Two cops find another corpse in an Italian restaurant.
Before long our provincial capital is littered with more dead bodies than Midsomer on the eve of Beltane.
[You can look it up-Ed.]
Our hero and narrator Detective Sergeant Silas Seaweed of the Victoria Police Department Crime Scene Investigation Unit arrives, finds clues, more bodies, several suspects.
Once again–for the seventh time–in Stanley Evans’ Seaweed under Fire, he confronts crooked lawyers, crooked policemen, crooked insurance salesmen, crooked restaurateurs, crooked green grocers moonlighting as moneylenders, even a crooked First Nations guy–and murderers.
The detective is Indigenous — but the author is not.
British-born, Stanley Evans has lived in Canada most of his life, had several careers, and written other books and plays prior to inventing Silas Seaweed in 2005. Searching the web I could not find any accusations of cultural appropriation directed at Evans. His work is sold and promoted by Strong Nations Books whose mandate promises to bring Indigenous books into our lives.[1]
“Sensitive” is an odd word to apply to writing so blatantly based on the Whodunit police procedural formula, but the deadpan narrative learned from Spade and Marlow permits Silas to treat everyone with the same nonchalant tough love — be they Coast Salish, Italian, Chinese, Filipino, or Caucasian. Silas’s heritage is always present, giving him a perspective useful in his dealing with others on the fringe. Incidents involving tradition and spirituality stop short of sentimentality.
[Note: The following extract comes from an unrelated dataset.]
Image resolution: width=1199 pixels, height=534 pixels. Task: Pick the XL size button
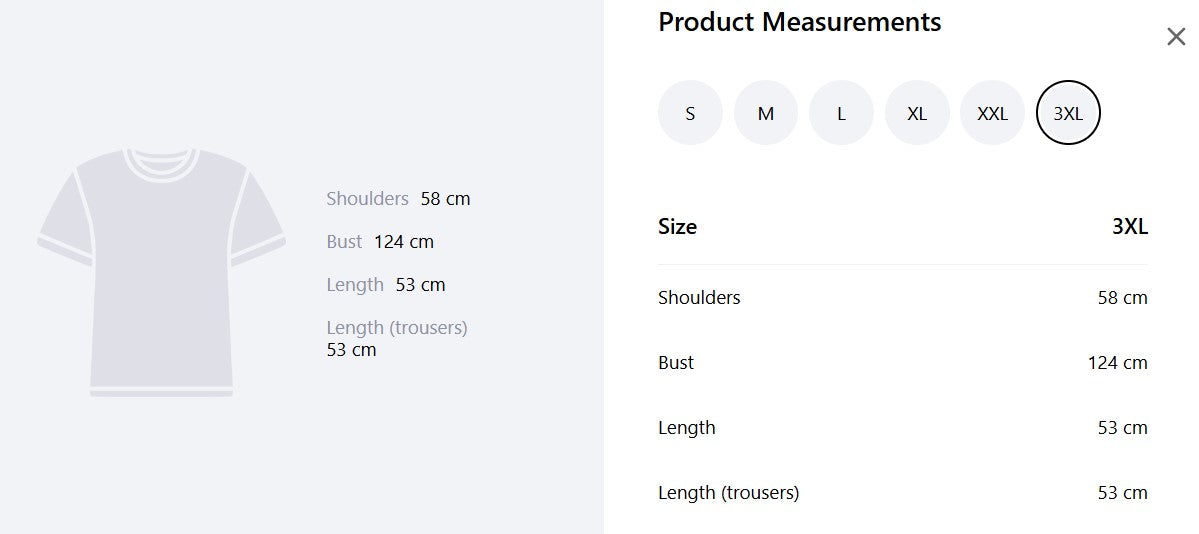[917, 113]
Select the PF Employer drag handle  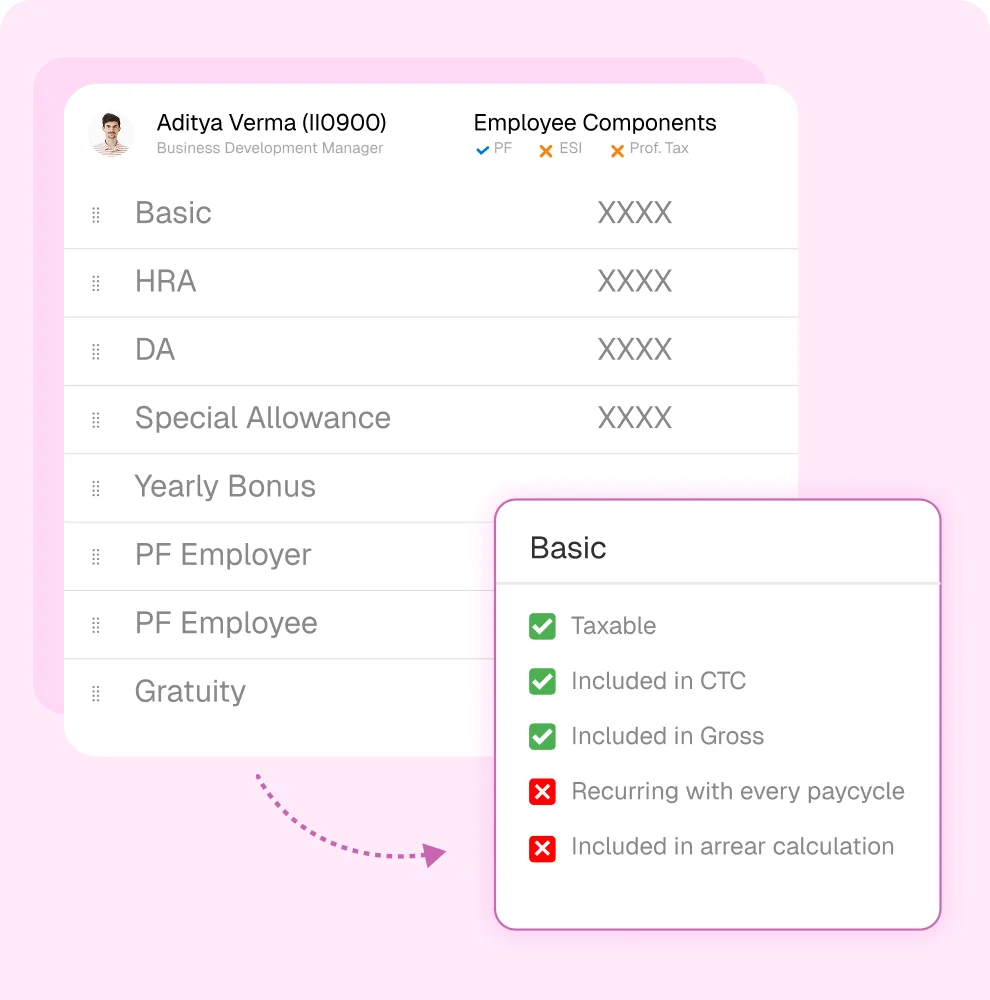(96, 557)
Silas Seaweed has two residences: a container on the waterfront and a shack on the reserve, with a small outboard boat to take him between.
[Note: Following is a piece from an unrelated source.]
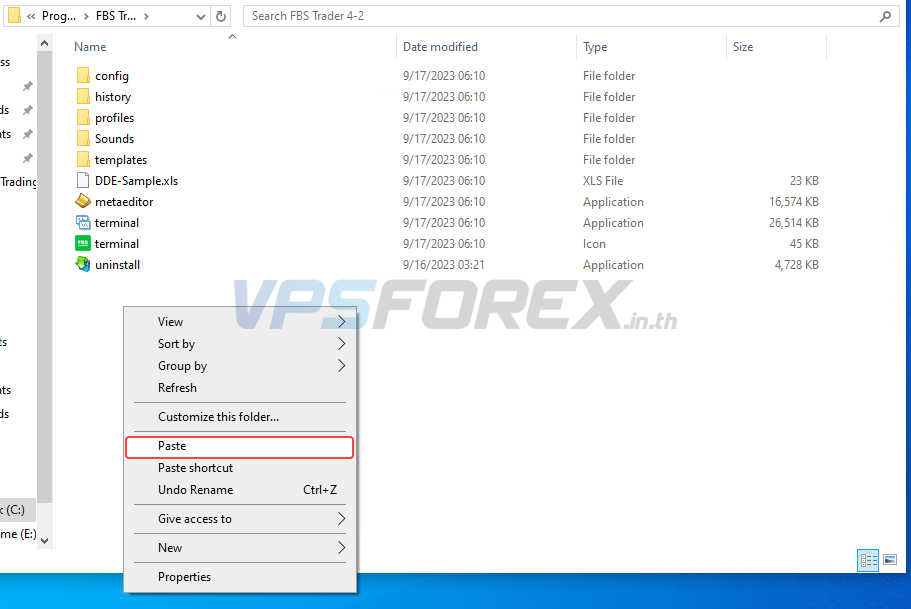
Task: Select the config folder icon
Action: (83, 76)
This is a man who rescues a large cedar log from the sea and builds a dugout canoe. He is a shape-shifter, changing effortlessly from someone who lives in a container to someone who goes for a drink at the Laurel Point Hotel and makes love to a beautiful billionairess.
A wolf and a racoon assist him in his sleuthing.
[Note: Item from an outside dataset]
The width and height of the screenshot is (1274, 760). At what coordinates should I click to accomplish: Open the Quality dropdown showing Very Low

His boss Inspector Bernie Tapp regards Silas as the force’s “Indian specialist.” In the real world he would be less special; the Victoria Police Department has both currently serving and retired members who are First Nations. But this is not the real world.
His schooling was at Victoria’s prestigious St. Michael’s on a scholarship. Perhaps this equips him to confront two teenage girls in private-school uniforms smoking crack. The quintessential hard-boiled cop with a heart-of-gold, Silas is a do-gooder, welcoming regular walk-in clients at his office in the container. He does not like pimps, drug dealers, or men who beat up women.
He does like women — even colleagues, victims, and murderers. And women — even colleagues, victims, and murderers — like him.
Not all locales exist as Evans describes them, but he does try to remember to take advantage of attractive local geography; there are a few too many views of the Salish Sea, distant mountains and twinkling lights. Like most detectives of his ilk, he likes jazz but unfortunately when he tries to include a local star he gets her name wrong, so “the piano lady was playing Dianne Krall songs,” instead of Diana.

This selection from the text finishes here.